● INPUT DATA:

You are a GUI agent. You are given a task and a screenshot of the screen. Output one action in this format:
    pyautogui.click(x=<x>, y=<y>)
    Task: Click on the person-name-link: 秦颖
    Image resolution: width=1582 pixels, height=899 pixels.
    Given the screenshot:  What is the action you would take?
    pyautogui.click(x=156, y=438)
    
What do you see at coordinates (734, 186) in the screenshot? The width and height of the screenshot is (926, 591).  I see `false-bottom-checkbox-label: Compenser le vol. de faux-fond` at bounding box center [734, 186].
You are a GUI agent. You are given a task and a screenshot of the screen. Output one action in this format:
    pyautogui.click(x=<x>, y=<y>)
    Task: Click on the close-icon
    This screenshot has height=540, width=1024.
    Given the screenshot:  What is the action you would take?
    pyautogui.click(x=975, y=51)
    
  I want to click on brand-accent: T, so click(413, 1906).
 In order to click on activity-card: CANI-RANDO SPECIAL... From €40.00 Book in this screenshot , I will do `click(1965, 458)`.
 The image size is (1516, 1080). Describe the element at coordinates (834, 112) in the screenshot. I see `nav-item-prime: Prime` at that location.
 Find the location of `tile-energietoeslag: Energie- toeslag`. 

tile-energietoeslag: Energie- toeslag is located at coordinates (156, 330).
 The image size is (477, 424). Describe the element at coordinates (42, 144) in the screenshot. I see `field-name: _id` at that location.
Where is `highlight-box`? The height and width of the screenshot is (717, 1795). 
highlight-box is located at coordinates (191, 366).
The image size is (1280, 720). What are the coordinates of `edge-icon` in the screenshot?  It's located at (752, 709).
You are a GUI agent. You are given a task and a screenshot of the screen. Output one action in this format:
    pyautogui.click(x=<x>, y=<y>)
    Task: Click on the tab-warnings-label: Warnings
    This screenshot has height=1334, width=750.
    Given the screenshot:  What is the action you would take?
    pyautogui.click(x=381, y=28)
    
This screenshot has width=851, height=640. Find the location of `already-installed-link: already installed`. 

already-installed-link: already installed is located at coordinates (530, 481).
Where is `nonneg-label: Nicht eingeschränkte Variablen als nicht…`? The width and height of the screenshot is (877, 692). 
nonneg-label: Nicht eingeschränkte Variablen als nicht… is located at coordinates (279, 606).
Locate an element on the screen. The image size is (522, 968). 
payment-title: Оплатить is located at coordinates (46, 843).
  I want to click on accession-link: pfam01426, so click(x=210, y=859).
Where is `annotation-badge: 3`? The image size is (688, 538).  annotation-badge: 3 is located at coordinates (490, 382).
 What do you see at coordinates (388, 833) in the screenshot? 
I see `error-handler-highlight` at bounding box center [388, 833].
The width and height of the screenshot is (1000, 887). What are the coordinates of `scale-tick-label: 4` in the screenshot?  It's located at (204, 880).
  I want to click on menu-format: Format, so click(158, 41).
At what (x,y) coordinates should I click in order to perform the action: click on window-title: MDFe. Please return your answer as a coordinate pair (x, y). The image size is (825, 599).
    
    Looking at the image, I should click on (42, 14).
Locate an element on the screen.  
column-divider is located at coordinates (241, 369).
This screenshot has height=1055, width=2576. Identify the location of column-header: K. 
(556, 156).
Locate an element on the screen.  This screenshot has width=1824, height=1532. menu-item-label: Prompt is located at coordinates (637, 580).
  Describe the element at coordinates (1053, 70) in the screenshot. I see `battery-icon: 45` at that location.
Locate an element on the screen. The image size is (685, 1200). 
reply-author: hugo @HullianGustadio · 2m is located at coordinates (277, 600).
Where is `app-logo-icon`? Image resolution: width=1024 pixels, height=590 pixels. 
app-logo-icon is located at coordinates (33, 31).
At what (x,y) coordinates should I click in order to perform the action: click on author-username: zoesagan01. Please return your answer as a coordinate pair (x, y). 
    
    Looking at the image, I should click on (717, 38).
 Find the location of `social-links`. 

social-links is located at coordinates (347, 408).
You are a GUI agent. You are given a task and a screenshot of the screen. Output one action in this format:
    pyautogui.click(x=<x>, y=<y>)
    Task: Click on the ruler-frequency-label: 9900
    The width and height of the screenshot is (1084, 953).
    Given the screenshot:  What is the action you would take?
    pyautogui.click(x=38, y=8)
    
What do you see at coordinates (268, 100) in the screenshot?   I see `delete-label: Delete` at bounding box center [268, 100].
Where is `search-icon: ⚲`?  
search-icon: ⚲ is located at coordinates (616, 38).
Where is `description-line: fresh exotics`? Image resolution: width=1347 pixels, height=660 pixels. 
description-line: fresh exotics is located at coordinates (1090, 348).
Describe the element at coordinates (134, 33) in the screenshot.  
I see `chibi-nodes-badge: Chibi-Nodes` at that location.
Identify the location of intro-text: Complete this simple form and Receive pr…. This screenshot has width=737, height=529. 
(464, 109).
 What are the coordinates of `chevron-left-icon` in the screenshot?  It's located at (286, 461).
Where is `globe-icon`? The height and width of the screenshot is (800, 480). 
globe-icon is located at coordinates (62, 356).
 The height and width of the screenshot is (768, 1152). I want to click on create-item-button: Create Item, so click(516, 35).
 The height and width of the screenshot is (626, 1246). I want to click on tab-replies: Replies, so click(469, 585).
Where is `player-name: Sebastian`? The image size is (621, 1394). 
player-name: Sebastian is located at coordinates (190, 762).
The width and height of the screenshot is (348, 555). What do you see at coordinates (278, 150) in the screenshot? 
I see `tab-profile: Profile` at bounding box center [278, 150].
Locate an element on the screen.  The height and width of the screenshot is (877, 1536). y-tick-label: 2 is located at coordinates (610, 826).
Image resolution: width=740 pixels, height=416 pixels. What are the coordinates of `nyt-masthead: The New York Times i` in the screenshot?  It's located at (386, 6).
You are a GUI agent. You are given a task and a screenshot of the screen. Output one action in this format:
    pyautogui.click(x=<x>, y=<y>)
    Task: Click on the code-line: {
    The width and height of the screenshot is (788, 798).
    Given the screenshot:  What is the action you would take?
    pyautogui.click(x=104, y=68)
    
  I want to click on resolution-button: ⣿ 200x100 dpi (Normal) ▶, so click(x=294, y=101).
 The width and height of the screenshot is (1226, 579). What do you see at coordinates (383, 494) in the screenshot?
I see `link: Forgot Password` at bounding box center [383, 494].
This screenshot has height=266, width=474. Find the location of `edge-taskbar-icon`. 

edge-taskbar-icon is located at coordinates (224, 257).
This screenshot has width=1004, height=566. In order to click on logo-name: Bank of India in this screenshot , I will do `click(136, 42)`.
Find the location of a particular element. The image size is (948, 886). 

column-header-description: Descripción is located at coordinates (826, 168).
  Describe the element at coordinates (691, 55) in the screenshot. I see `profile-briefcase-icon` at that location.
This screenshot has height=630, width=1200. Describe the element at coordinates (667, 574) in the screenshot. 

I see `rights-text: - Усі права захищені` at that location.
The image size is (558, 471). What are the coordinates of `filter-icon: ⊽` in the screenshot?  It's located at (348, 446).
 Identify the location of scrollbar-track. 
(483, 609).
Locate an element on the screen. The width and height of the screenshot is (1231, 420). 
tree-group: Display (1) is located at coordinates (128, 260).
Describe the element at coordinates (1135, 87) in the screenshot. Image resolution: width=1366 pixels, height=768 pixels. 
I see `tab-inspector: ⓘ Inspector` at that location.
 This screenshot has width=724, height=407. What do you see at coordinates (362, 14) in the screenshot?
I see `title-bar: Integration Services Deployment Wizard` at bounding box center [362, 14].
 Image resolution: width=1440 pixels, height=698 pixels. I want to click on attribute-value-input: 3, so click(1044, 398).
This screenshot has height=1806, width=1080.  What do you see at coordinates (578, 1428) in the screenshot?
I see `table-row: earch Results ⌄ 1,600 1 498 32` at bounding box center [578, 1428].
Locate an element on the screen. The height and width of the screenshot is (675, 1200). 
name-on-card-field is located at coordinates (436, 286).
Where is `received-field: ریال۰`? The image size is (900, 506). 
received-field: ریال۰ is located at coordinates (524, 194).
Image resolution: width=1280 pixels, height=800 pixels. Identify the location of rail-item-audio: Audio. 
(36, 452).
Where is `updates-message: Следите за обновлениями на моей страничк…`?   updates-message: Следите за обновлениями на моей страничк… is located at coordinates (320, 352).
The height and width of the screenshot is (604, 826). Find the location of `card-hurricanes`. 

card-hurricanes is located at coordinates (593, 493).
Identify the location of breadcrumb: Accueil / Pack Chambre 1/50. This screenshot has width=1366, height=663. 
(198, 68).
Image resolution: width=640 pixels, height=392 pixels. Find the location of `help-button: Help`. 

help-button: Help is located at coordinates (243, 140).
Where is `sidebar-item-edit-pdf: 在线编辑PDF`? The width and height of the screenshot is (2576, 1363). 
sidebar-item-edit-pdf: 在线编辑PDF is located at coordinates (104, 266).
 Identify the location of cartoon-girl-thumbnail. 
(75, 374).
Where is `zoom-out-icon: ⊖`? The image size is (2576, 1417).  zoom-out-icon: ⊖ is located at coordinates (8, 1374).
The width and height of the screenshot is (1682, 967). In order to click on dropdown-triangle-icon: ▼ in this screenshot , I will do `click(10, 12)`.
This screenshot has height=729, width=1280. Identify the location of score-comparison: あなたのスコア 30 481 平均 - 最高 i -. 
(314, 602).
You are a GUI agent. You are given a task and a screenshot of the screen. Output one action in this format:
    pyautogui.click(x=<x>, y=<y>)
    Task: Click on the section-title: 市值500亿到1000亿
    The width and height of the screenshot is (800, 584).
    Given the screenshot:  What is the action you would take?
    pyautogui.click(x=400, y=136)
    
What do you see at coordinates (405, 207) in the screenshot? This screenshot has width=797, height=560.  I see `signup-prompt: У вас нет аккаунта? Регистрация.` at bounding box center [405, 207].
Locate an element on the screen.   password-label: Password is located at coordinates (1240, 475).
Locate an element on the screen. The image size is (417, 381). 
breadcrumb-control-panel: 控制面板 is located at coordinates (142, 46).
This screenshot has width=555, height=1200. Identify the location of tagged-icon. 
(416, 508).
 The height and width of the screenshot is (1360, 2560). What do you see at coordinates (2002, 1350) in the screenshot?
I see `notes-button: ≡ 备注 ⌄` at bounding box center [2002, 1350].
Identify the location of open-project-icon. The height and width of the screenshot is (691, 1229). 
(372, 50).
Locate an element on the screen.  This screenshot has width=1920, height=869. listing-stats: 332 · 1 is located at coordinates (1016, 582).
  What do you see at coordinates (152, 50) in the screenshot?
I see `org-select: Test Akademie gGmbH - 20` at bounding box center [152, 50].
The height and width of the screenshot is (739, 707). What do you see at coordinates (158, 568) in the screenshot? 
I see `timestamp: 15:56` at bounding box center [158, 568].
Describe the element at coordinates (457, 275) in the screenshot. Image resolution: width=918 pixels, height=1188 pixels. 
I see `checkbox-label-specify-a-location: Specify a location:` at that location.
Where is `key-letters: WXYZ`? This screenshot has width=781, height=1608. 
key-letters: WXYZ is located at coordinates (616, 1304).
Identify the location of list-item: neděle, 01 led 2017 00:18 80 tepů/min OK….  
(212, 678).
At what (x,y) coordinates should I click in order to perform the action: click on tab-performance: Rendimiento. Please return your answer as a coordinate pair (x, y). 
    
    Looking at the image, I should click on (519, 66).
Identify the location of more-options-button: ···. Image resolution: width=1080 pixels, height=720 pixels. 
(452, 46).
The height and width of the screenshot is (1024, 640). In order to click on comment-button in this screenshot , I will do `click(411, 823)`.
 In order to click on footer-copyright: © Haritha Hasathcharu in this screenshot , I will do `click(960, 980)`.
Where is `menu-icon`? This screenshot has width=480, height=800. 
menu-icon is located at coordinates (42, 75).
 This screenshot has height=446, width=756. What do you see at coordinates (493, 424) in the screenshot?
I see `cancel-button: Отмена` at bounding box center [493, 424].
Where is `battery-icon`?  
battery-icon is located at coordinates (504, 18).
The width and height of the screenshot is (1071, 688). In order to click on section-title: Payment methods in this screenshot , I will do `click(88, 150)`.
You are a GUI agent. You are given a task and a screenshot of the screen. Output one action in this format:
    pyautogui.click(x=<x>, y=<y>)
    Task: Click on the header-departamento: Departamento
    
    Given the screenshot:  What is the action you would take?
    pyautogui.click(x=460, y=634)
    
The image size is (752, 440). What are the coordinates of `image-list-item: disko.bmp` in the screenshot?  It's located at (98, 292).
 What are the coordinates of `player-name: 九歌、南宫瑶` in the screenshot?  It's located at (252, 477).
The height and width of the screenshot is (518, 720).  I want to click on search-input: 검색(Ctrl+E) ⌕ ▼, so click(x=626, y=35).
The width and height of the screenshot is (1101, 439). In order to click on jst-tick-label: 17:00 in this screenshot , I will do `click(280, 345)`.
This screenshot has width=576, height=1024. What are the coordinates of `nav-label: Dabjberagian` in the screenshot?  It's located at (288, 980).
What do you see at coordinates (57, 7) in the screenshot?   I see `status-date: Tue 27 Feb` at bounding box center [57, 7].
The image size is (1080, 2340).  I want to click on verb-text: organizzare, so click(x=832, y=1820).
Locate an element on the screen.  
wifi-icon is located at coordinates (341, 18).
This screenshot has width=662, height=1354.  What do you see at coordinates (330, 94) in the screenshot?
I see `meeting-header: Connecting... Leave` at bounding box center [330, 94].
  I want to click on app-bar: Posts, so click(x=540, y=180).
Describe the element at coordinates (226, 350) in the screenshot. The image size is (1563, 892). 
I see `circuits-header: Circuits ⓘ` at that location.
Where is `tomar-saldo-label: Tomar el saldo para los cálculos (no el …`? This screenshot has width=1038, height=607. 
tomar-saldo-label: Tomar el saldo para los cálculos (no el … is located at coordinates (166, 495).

● WORK ORDER: Rewrite the part of the records that opens with the line containing "The width and height of the screenshot is (1000, 887)." and closes with the line containing "I want to click on menu-format: Format, so" as a JSON list of strings, one string per line, leaving out blank lines.

● EXERCISE ANSWER:
[
  "The width and height of the screenshot is (1000, 887). What are the coordinates of `scale-tick-label: 4` in the screenshot?  It's located at (204, 880).",
  "  I want to click on menu-format: Format, so click(158, 41)."
]